Page MenuHomePhabricator

Revision Project Reviewers state not updated after reviewer added to project
Closed, WontfixPublic

Description

One of my Differential revisions had a project as a blocking reviewer. A user accepted the revision, but he was mistakenly not a member of the project. I added him as a member of the project, but the revision still showed that the review was waiting for a project reviewer. I had expected that, once the user was added to the project, the revision would update to reflect that the user's acceptance also counted as the project's acceptance.

Event Timeline

edibiase raised the priority of this task from to Needs Triage.
edibiase updated the task description. (Show Details)
edibiase changed the edit policy from "All Users" to "Custom Policy".
edibiase added a project: Bug Report.
edibiase added a subscriber: edibiase.
epriestley closed this task as Wontfix.EditedDec 9 2015, 4:21 PM
epriestley claimed this task.
epriestley added a subscriber: epriestley.
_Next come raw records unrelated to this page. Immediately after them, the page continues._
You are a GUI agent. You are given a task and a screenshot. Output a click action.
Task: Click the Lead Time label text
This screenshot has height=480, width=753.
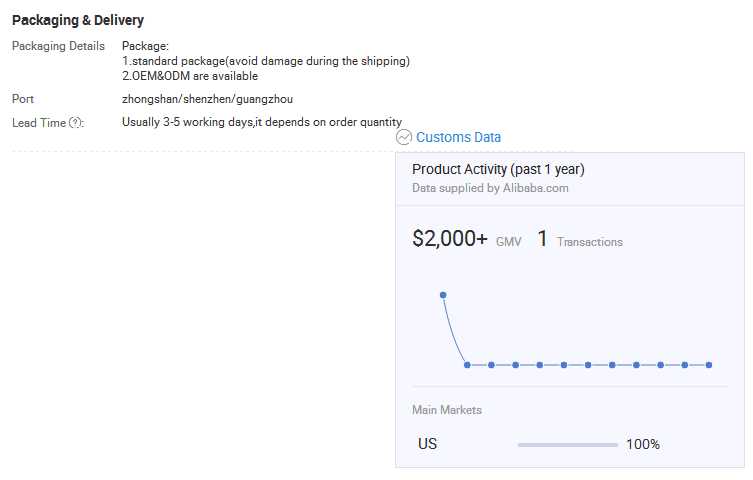pos(39,122)
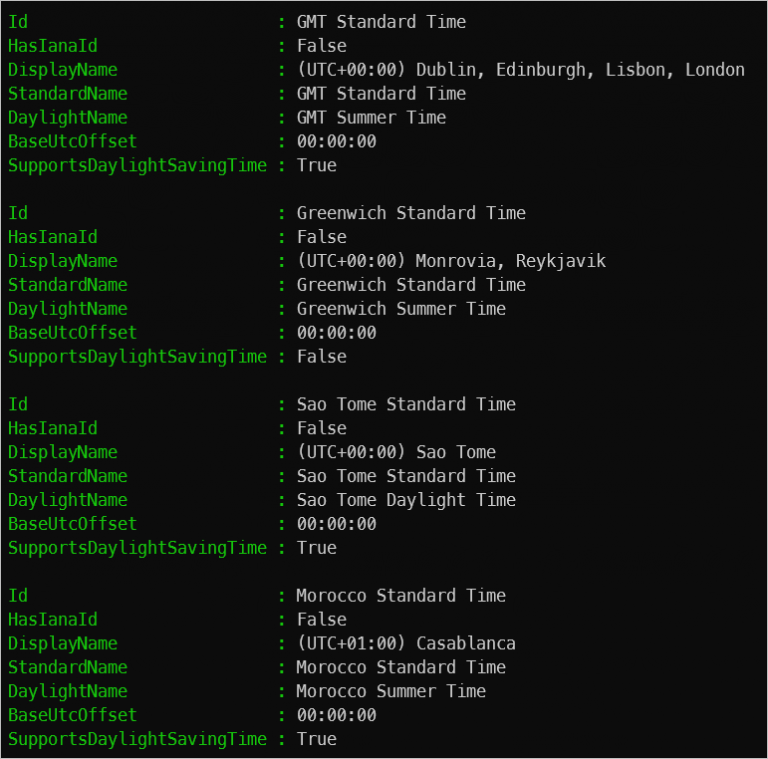768x759 pixels.
Task: Click the Greenwich SupportsDaylightSavingTime False value
Action: [321, 357]
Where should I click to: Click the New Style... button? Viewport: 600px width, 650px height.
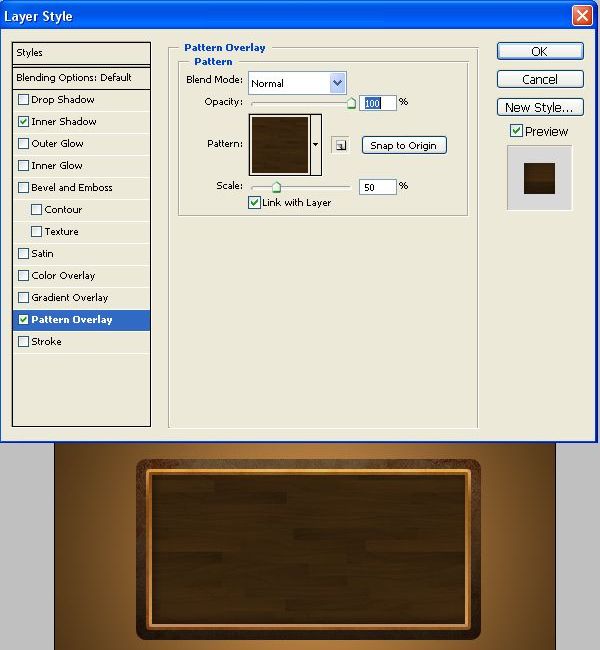click(x=539, y=107)
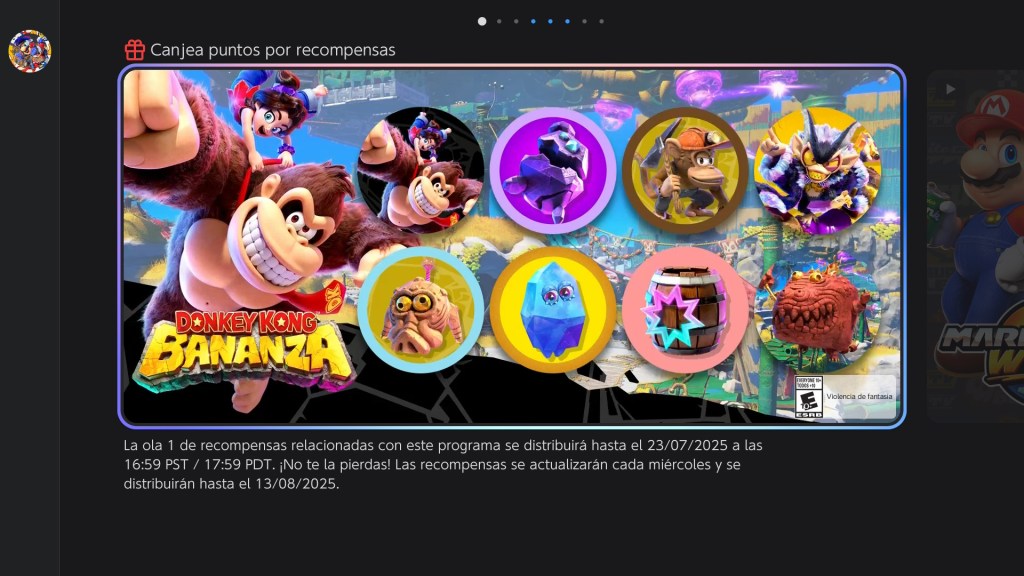Click the red gift box icon
The image size is (1024, 576).
135,50
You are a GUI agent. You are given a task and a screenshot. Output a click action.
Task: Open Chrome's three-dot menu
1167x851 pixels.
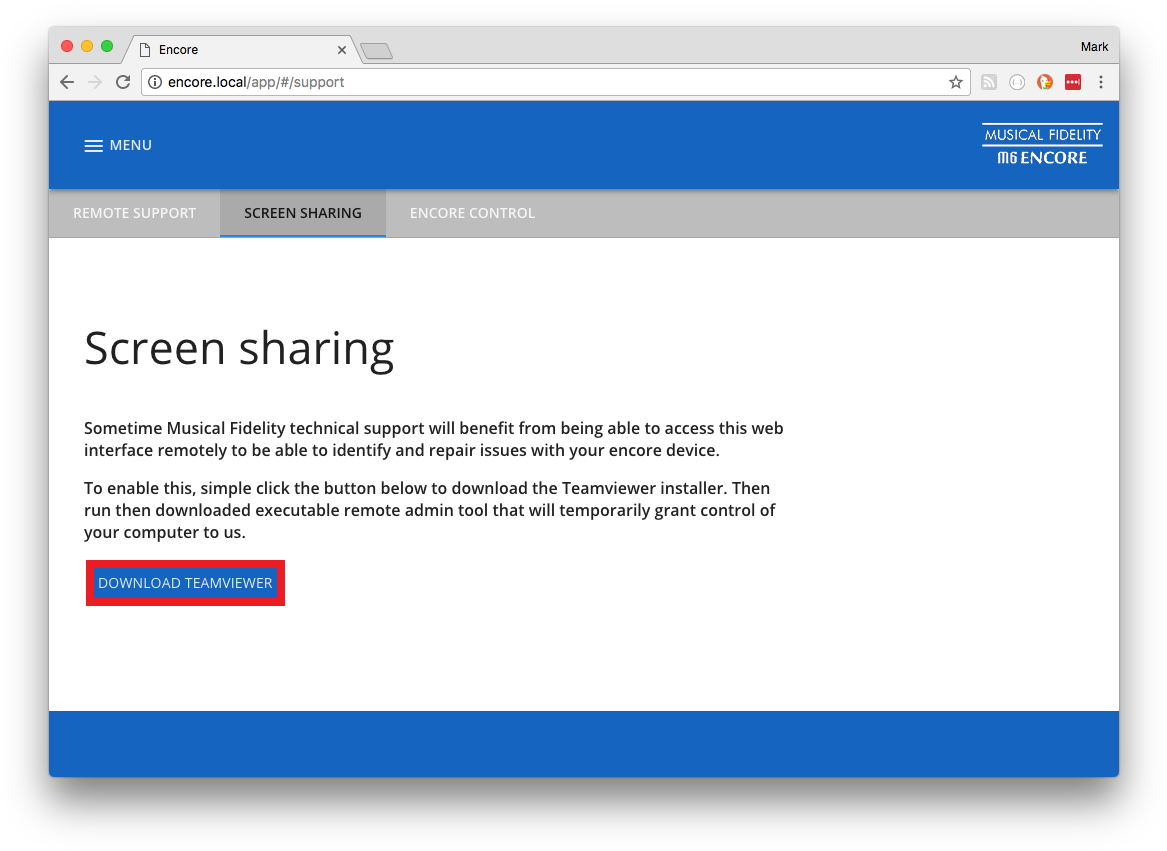point(1100,83)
I think this is probably not something we're going to fix.

From a technical standpoint, we'd need to go recompute a bunch of revision states on every project membership change, which is pretty messy. Some installs have millions of revisions at this point. Although we can trim down that list, there's no way we could do this update in-process in a reasonable amount of time in all realistic cases. So this is just a whole huge chain of mess that requires new daemon infrastructure or running membership changes through the bulk tool. (We have to trigger the state change immediately because Herald, Feed, Harbormaster, external systems, etc., may rely on it -- we can't just wait until someone looks at the revision to resolve the state.)

From a product standpoint, I think the interaction would not be obvious, so we'd need to publish some kind of explanatory transaction on top of it ("jane added alice to Project X, affecting the state of this revision because both alice and the project are reviewers." + "This revision is now accepted."). This is a lot of complexity.

I don't think it's necessarily desirable. A user accepting a revision as themselves and a user accepting a revision as themselves and as a representative of a project like "Security" might really be different actions in the user's mind. For example, the user might be, say, a new hire to Security who hasn't been formally deputized yet, and be expecting someone more senior to clear the "Security" block. They might be surprised if their "Accept" suddenly starts to "count" a week later when they graduate into full Security membership.

Beyond that, there are very nuanced cases that I'm fairly certain we can't resolve unambiguously. Suppose this chain of events occurs:

  1. Alice is a member of Security.
  2. Betty is not a member of Security.
  3. Alice accepts the revision.
  4. Betty requests changes to the revision.
  5. Alice resigns as a reviewer.
  6. Betty resigns as a reviewer.
  7. Betty is added to the Security project.

What is the state of the "Security" review now? Does Betty's reject beat Alice's accept now that she's a project member? I don't think there's any behavior we can choose here which is reasonable and consistent with the idea that membership changes cascade into reviewer state changes.

Finally, it sounds like this interaction wasn't really unclear, just unexpected.

Basically, revision acceptance is stateful, and that state only changes when you interact with the revision directly. I think this model is reasonable and fairly clear, and the least confusing / most consistent model we can select.

T8378 discusses a milder case of this sort of thing but I think the logic here applies to it as well.

Particularly, I think "review as myself" and "review as myself, and as a representative of a project" are different operations from the reviewer's point of view in some situations, and that turning a "review as myself" into a "review as a representative of a project" later is a very negative experience in some cases.